**What to do:**
Go through the data and copy each line where the string "help" appears.

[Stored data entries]
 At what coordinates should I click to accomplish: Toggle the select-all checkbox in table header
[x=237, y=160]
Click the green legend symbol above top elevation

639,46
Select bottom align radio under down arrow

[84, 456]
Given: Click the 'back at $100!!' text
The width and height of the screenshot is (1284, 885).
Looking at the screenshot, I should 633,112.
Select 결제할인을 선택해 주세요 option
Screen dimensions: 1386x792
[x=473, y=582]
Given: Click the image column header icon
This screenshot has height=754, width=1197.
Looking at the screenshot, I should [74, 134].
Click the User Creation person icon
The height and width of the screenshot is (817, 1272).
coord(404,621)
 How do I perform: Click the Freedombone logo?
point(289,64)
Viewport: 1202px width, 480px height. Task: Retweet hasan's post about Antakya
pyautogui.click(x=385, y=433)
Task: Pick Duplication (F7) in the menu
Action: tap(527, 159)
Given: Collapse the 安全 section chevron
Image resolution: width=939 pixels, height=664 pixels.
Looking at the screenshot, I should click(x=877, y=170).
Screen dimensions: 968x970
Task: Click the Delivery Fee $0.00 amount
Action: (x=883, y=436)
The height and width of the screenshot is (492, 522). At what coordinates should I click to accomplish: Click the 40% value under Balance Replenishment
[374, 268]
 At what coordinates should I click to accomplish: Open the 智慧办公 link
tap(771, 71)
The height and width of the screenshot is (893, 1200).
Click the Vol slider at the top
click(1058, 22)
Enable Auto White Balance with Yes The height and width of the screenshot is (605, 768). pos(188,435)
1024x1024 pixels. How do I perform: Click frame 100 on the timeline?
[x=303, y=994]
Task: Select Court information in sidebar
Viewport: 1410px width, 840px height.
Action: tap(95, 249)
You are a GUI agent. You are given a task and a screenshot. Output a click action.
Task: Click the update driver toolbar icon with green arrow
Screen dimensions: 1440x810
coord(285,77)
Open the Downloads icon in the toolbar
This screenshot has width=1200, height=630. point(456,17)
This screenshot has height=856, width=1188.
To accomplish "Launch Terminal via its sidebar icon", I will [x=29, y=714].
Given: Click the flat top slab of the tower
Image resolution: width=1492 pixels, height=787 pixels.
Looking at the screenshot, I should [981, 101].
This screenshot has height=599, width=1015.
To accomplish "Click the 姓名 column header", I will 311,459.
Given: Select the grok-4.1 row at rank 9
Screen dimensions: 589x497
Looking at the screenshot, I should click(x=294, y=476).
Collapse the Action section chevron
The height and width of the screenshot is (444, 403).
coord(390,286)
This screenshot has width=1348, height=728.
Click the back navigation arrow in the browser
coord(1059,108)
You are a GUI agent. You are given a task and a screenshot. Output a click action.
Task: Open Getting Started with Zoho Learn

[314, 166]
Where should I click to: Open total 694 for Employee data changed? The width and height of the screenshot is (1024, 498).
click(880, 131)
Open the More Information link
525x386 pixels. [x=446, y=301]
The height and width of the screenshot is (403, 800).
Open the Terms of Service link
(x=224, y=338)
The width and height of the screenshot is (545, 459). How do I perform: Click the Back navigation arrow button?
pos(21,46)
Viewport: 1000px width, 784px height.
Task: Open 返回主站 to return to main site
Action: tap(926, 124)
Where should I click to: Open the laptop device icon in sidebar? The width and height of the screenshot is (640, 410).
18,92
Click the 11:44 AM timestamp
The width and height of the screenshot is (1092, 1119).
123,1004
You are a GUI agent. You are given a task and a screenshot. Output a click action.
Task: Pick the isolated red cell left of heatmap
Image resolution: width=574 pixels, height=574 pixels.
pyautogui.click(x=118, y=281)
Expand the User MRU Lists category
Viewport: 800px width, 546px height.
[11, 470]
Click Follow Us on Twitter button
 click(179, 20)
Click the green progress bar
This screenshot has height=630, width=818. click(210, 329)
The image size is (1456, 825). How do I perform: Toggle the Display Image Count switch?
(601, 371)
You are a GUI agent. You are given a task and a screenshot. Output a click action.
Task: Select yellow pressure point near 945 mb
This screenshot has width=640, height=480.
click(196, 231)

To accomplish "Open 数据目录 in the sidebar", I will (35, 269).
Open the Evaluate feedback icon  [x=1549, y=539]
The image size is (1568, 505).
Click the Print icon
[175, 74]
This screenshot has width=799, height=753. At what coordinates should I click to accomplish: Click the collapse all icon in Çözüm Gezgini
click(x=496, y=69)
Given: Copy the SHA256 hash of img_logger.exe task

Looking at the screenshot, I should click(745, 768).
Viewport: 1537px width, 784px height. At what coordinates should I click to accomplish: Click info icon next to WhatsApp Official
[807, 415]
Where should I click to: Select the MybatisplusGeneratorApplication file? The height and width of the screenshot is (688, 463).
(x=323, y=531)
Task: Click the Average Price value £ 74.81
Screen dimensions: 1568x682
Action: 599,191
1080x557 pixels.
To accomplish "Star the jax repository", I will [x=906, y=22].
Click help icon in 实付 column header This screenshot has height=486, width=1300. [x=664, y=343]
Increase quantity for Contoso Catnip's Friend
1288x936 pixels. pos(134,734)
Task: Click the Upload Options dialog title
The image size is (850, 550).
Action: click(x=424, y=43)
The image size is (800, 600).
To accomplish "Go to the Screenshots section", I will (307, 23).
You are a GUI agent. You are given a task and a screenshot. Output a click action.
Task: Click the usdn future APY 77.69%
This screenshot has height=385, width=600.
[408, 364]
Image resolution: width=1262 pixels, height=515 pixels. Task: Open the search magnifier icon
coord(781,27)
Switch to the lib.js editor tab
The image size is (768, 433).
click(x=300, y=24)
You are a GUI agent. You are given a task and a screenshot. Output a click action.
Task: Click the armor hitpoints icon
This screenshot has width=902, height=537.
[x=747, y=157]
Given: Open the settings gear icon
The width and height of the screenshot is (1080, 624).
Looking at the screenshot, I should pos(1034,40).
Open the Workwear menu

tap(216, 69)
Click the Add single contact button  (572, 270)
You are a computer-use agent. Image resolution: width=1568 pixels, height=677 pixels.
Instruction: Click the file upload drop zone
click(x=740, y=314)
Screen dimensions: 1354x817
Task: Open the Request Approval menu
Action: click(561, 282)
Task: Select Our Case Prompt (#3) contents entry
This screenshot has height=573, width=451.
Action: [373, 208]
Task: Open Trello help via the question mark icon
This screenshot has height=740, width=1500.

**Response below:**
Click help icon in 实付 column header This screenshot has height=486, width=1300. [x=664, y=343]
Task: Open Trello help via the question mark icon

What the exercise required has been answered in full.